Morandini: Film di famiglia e diario intimo, comincia il 28 marzo 1994 (vittoria elettorale della destra berlusconiana), termina nell’agosto 1997 quando l’autore decide di tornare al cinema di finzione con un musical, e fa perno sul 18 aprile 1996 quando gli nasce il figlio Pietro, mentre, vinte le elezioni, il centrosinistra dell’Ulivo va al governo. È un film che dice e riferisce molto, insegna moltissimo, suggerisce poco, non racconta quasi mai. A differenza di Caro diario, il mix di privato e pubblico non è riuscito. Sul primo versante si limita a microesercizi autocritici di umorismo sulle fisime di padre attardato; sul secondo il resoconto è fiacco e smunto, se si tolgono pochi momenti (il corteo del 25 aprile 1994 a Milano sotto la pioggia, l’arrivo degli albanesi a Brindisi) e la bella invenzione del grande lenzuolo di ritagli di giornale. Ma sono lucciole nel grigiore. È un film regredito e regressivo, frutto di un blocco creativo dell’autore.

Film TV: Non c’entra, però c’entra. I dirigenti della nostra sinistra, quand’erano giovani nella FGCI, interrompevano tutto per guardare Fonzie in “Happy Days“. Cosa c’entra con la loro formazione politica?
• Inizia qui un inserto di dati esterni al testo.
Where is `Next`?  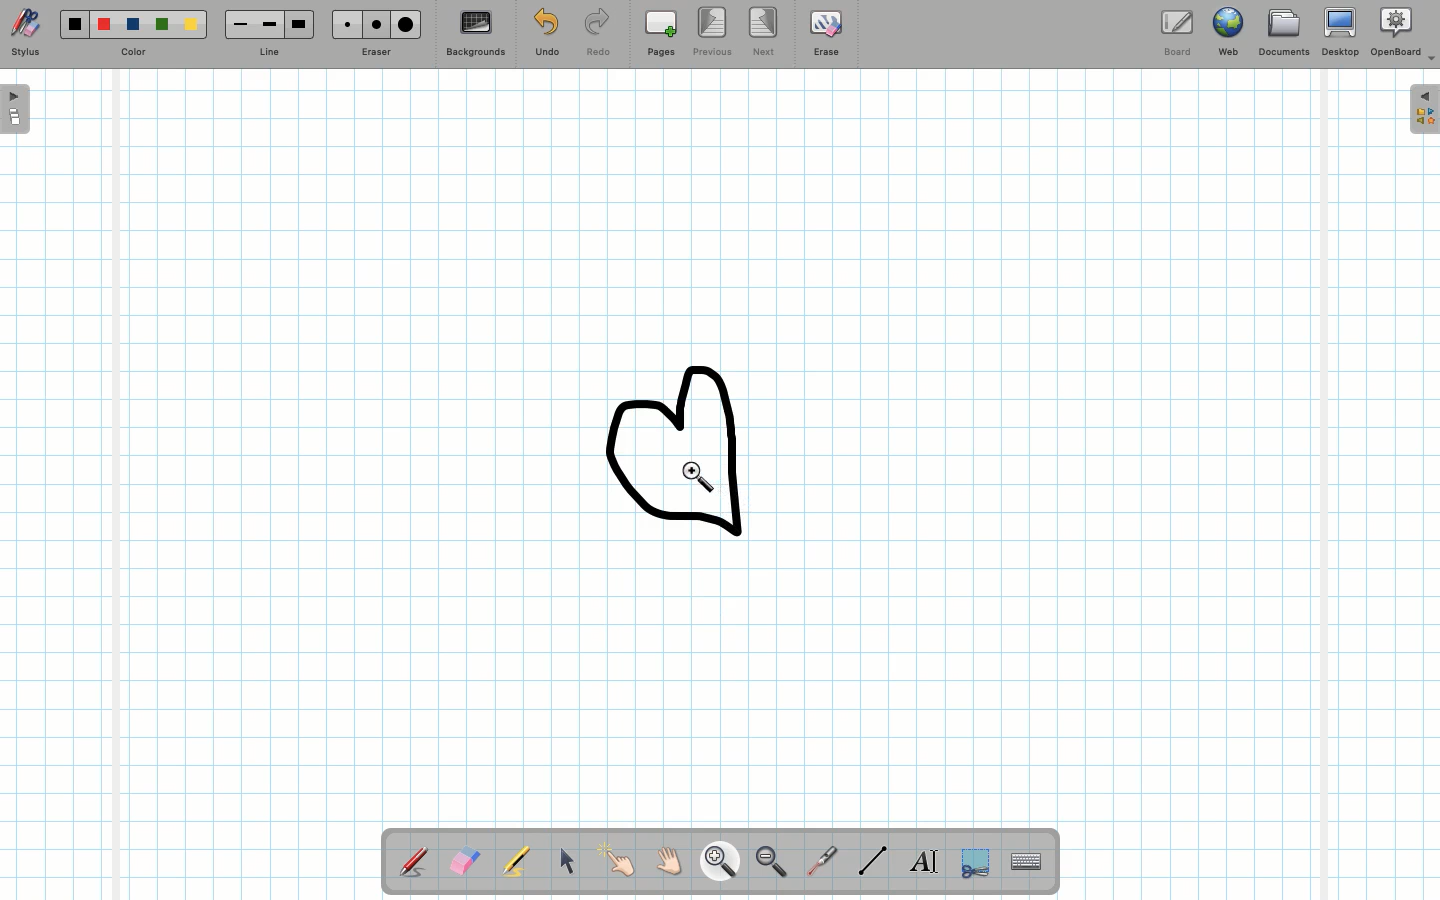
Next is located at coordinates (764, 31).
Non c’entra. Però, dice Nanni Moretti con un sorriso appena accennato, c’entra. Nulla c’entra e tutto c’entra (dalle copertine dell’Espresso alla televisione), in quello che siamo o siamo diventati. Dove, per una volta, una grande vittoria privata (diventare genitori) può corrispondere a un’ipotesi di vittoria pubblica. Film in souplesse, dove i dubbi, i tentennamenti, le ansie di un autore-genitore-cittadino hanno preso il posto delle rabbie urlate e del dolore sordo di “Palombella rossa” e “Caro diario“.
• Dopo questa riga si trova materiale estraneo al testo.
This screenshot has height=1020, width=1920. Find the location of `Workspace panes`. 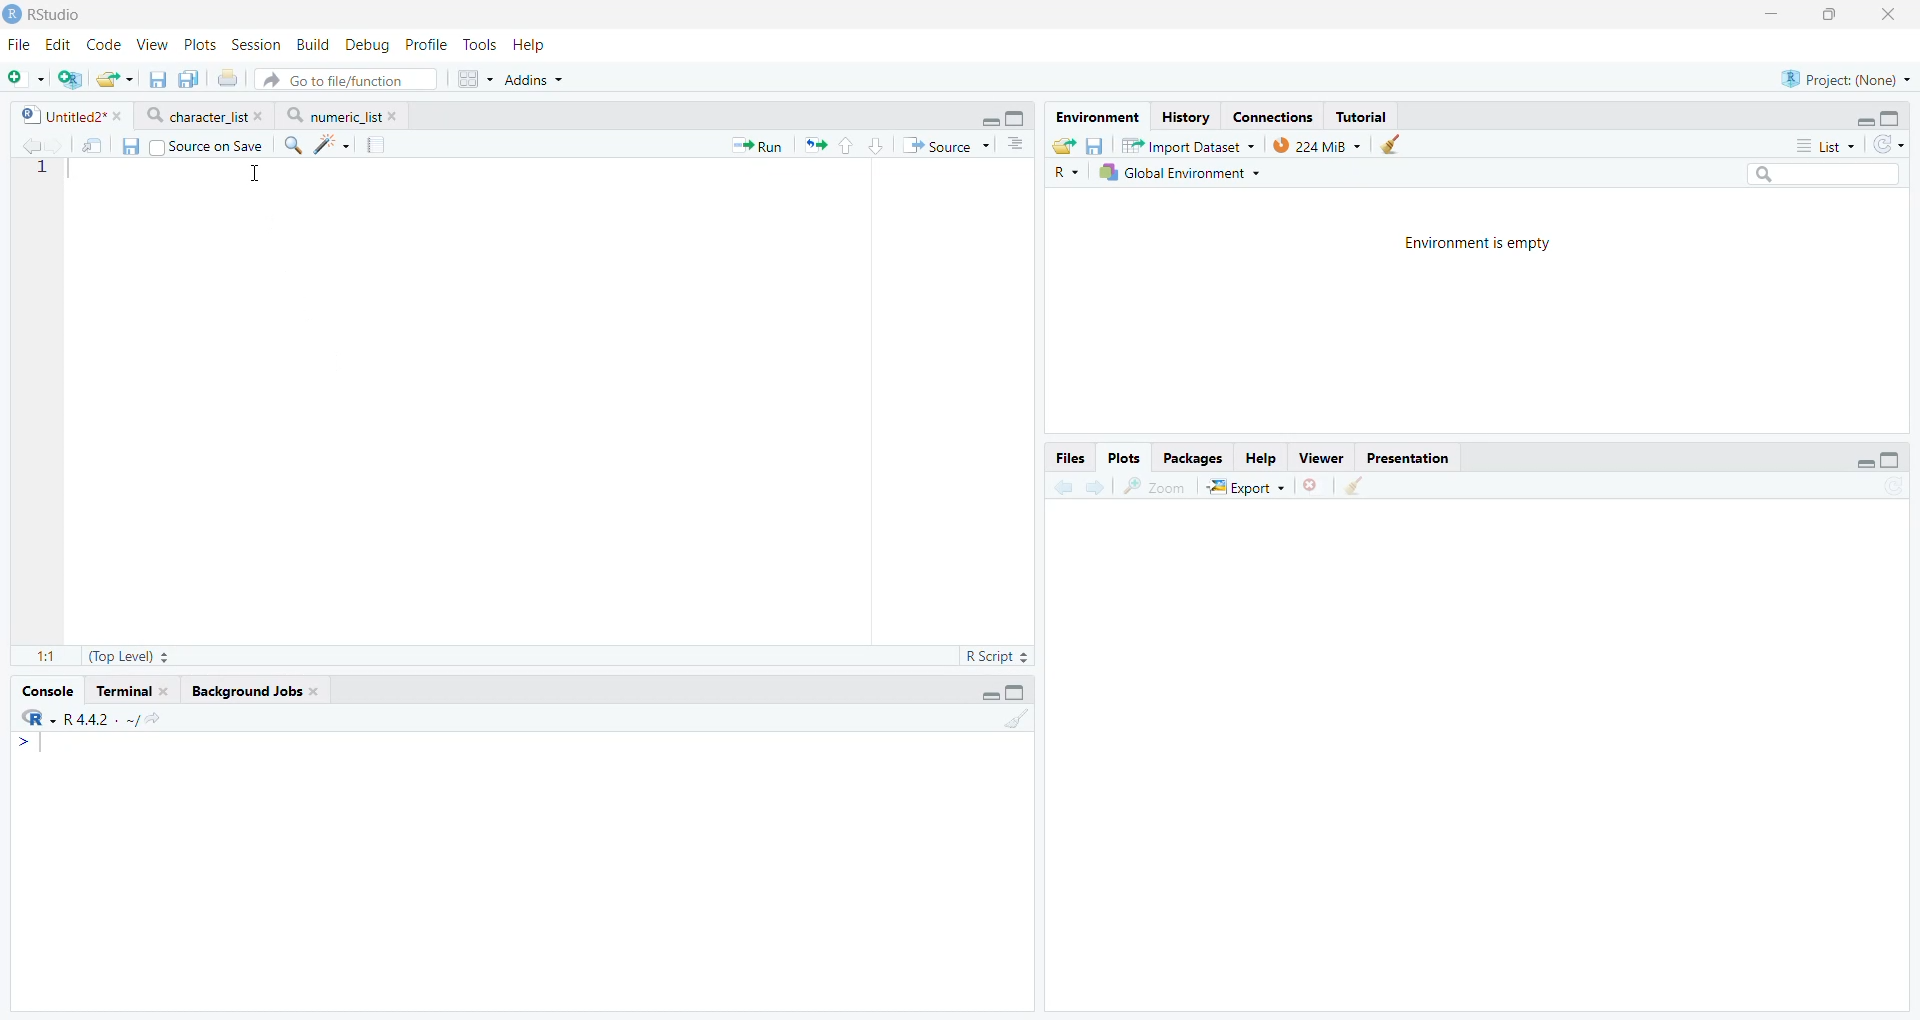

Workspace panes is located at coordinates (470, 79).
THE TRUMAN SHOW di Peter Weir (1998)

11 Mar

Morandini:  I primi trent’anni nella vita incolore di Truman Burbank sono stati lisci come l’olio nella tranquilla e agiata comunità suburbana di Seahaven. Un giorno, però… La sceneggiatura magistrale del giovane neozelandese Andrew Niccol (Gattaca) abbina gli ingredienti di Capra e Sturges con le invenzioni più angosciose di Orwell, Sheckley, Dick, secondata dalla regia invisibile di Weir che fa “convivere l’originalità delle idee e l’obbligo di tradurle in un linguaggio accessibile a tutti” (Paolo Cherchi Usai). L’incubo più ironico del cinema di fine secolo è un’altra espressione della Grande Paura Paranoica degli USA: è la realizzazione del Panopticon, il dispositivo carcerario ideato dal filosofo inglese Jeremy Bentham alla fine del Settecento: chi vi soggiorna può essere osservato, ma non può osservare. Definito il più costoso (80 milioni di dollari) e popolare film d’autore mai realizzato a Hollywood. Tre nomination, nemmeno un Oscar. Il tema fu anticipato da Paul Bartel con Secret Cinema (1968), mediometraggio in bianco e nero.
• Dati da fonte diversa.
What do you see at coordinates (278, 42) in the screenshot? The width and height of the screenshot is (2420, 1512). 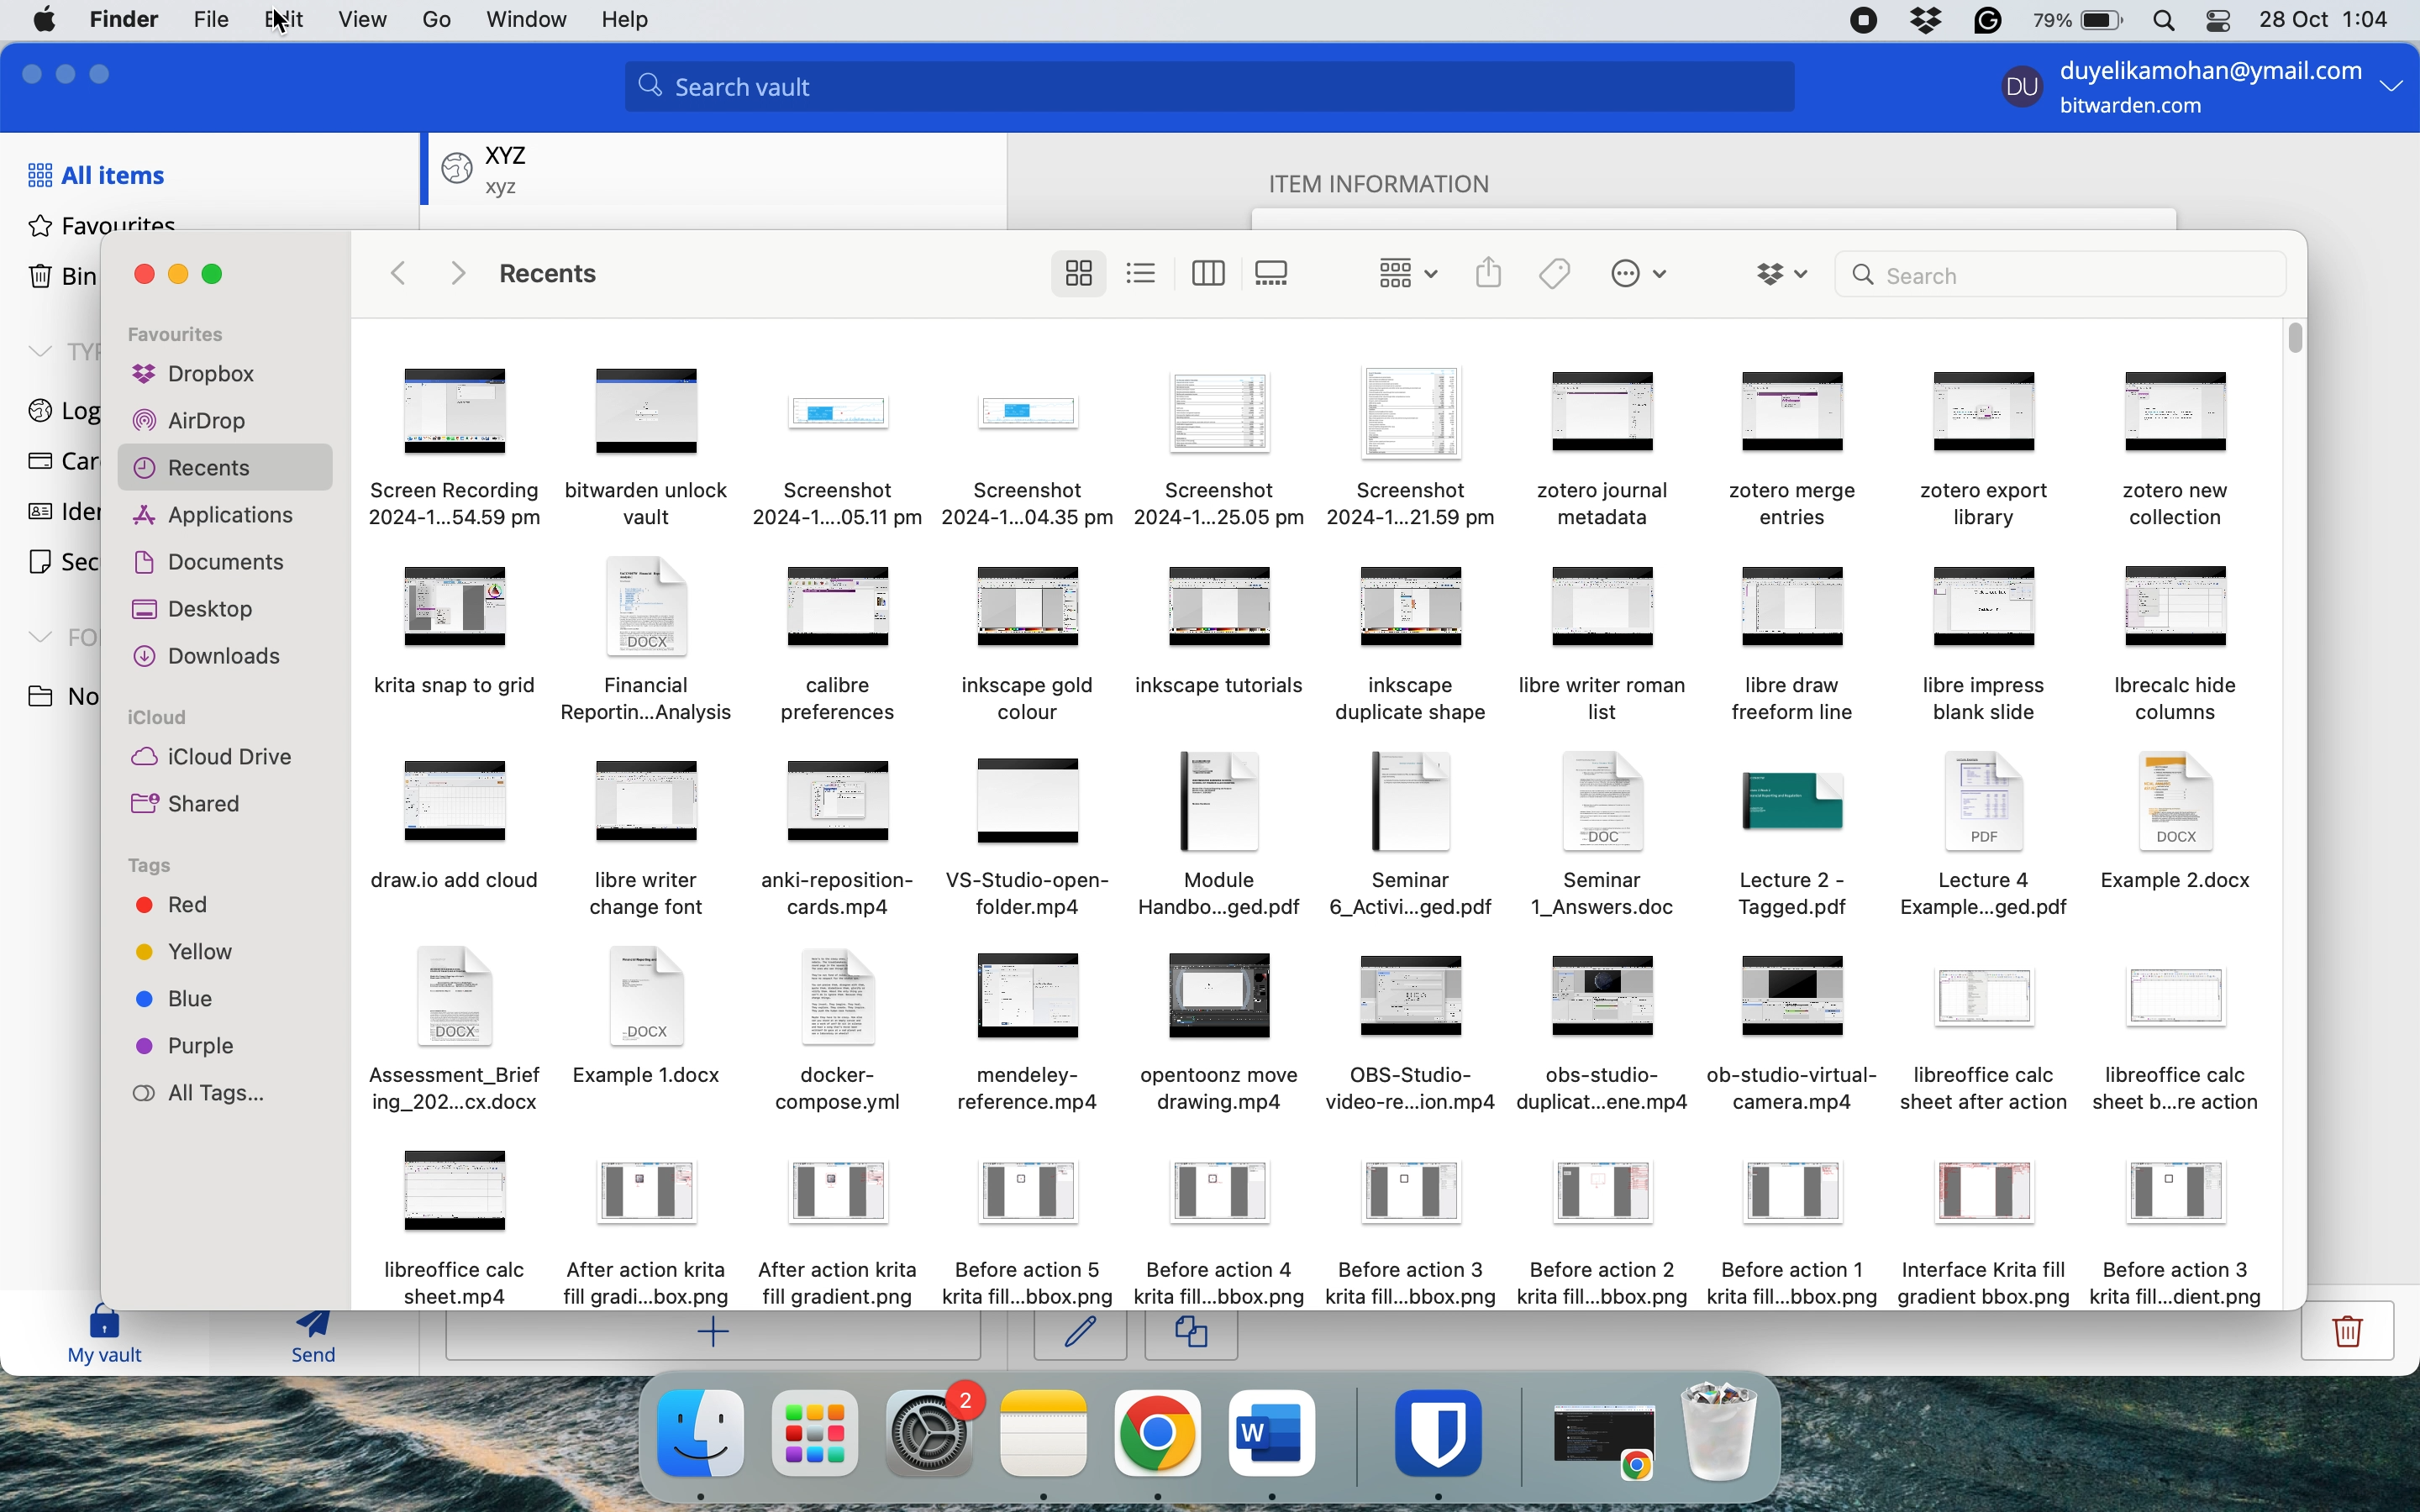 I see `cursor` at bounding box center [278, 42].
Film TV: Seaheaven, la cittadina dove Truman abita è in realtà un gigantesco teatro di posa. Una sintesi di alcune delle più suggestive ipotesi socio-apocalittico-post-industriali del cinema e della letteratura di fantascienza (o quasi), da Sheckley a “La città magica” di Wellman alle amare antiutopie di Capra. Weir e lo sceneggiatore Andrew Niccol costruiscono un apologo bello e ricco, che sfugge alla trappole della retorica, trasformando il déjà-vu in uno specchio inquietante del nostro immaginario. Un film solidissimo pieno di idee, autoironia, consapevolezza, dove Jim Carrey ritrova l’imbarazzo spaesato di James Stewart.

SAVING PRIVATE RYAN di Steven Spielberg (1998)

4 Mar

Morandini: Il generale George Marshall, comandante supremo dell’armata angloamericana, apprende che la famiglia Ryan dell’Iowa ha già perduto tre figli e che un quarto fratello, James Francis Ryan, è stato paracadutato in Normandia oltre le linee nemiche. Dà ordine che sia ritrovato e rimandato a casa. L’incarico è affidato al cap. Miller che, con sei uomini e un interprete, parte alla sua ricerca. Dramma bellico in 3 atti e una cornice. Primo atto: lo sbarco in Normandia, la guerra come carneficina e caos (i primi 24 minuti, fin troppo acclamati: da vedere, comunque, e da sentire); Secondo atto: la ricerca di Ryan: apparentemente convenzionale e già vista, ma ricca di problemi e di domande senza risposta; Terzo atto: la battaglia nel paesino di Ramelle per salvare Ryan e tenere un ponte: un compendio del war film made in USA che pone il film sotto il segno di una sospetta ridondanza, rivelata anche dal ricorso insistito alle riprese “a spalla” e agli effetti speciali. Film di forti impatti e molte bellezze, ma anche di numerosi stereotipi, interamente dentro la prassi e la retorica di Hollywood. I tedeschi sono nemici e la Francia è vuota. “La memoria diventa così, più che un’occasione per riflettere, per parlare di storia e di etica, un argomento nostalgico di propaganda” (G. Cremonini). Le grigie Stelle & Strisce che sventolano all’inizio e alla fine sono una citazione di una foto di Mapplethorpe.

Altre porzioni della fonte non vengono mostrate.